Exercise goal:
Using the article on the 2022 Women's T20I Pacific Cup, explain why the tournament's last two games were not completed. Answer in one to three sentences.

2022 Women's Pacific Cup
- Dates: 3 – 6 October 2022
- Administrator: Vanuatu Cricket Association
- Cricket format: Women's Twenty20 International
- Tournament format: Double round-robin
- Host: Vanuatu
- Champions: Papua New Guinea (1st title)
- Runners-up: Vanuatu
- Participants: 4
- Matches: 12
- Player of the series: Naoani Vare
- Most runs: Naoani Vare (225)
- Most wickets: Isabel Toua (11)

= 2022 Women's T20I Pacific Cup =

International cricket tournament

The 2022 Women's T20I Pacific Cup was a women's Twenty20 International (WT20I) cricket tournament that took place in Port Vila, Vanuatu, from 3 to 6 October 2022. It was the inaugural edition of the Women's T20I Pacific Cup. The participants were the women's national sides of Vanuatu, Fiji, Papua New Guinea and Samoa. Papua New Guinea had entered the event after recently competing in the 2022 ICC Women's T20 World Cup Qualifier in Abu Dhabi, but the other three teams had not played an international fixture since the Pacific Games cricket tournament in July 2019.

Papua New Guinea and Vanuatu each won both of their matches on the opening day of the tournament. Papua New Guinea again won twice on the second day of the event, while Samoa avenged their opening day loss to the hosts by picking up two wins on the day. A 10-wicket win against Samoa on the final day saw Papua New Guinea secure top spot in the table, before the last two games were abandoned due to rain.

Given information:
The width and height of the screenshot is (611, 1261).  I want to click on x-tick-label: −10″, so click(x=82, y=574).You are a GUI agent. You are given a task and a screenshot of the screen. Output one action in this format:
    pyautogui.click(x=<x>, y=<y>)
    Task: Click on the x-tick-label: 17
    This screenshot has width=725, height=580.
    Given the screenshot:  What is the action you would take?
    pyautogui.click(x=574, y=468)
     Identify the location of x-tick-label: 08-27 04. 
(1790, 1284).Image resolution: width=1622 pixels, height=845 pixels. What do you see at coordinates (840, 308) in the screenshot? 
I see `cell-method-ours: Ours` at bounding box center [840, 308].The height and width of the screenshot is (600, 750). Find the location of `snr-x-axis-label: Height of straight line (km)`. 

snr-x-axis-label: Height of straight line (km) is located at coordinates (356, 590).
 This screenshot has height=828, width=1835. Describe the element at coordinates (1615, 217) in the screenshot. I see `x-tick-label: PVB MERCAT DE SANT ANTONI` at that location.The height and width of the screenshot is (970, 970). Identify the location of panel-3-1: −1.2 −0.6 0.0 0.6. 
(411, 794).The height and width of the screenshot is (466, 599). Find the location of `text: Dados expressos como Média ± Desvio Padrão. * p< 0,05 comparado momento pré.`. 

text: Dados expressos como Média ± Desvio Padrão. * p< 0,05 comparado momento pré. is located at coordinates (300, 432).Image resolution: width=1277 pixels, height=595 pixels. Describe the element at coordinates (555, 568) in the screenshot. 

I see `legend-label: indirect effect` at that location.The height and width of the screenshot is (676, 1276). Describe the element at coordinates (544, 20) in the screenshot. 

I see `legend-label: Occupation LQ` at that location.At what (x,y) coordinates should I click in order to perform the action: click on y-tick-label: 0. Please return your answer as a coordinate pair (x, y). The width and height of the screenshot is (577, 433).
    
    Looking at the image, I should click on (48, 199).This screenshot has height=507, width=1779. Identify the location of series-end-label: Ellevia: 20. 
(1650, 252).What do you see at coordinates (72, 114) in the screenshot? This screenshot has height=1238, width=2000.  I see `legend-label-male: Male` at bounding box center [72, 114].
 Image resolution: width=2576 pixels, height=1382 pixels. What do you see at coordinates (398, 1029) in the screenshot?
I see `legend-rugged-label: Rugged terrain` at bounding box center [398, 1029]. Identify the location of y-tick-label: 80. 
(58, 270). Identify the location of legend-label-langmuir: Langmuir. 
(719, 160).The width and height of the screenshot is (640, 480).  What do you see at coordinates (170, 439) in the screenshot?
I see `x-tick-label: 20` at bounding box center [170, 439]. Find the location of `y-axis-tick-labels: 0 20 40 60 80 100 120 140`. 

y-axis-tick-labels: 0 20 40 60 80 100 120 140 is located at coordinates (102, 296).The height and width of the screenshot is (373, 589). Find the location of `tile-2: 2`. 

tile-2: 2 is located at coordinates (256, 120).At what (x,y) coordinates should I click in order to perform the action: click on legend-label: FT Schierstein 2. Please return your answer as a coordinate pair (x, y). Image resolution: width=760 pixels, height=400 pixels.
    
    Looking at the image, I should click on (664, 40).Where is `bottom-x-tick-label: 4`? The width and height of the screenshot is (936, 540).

Exercise answer:
The last two games were abandoned because of rain. By then, Papua New Guinea had already secured top spot in the table with a 10-wicket win against Samoa on the final day.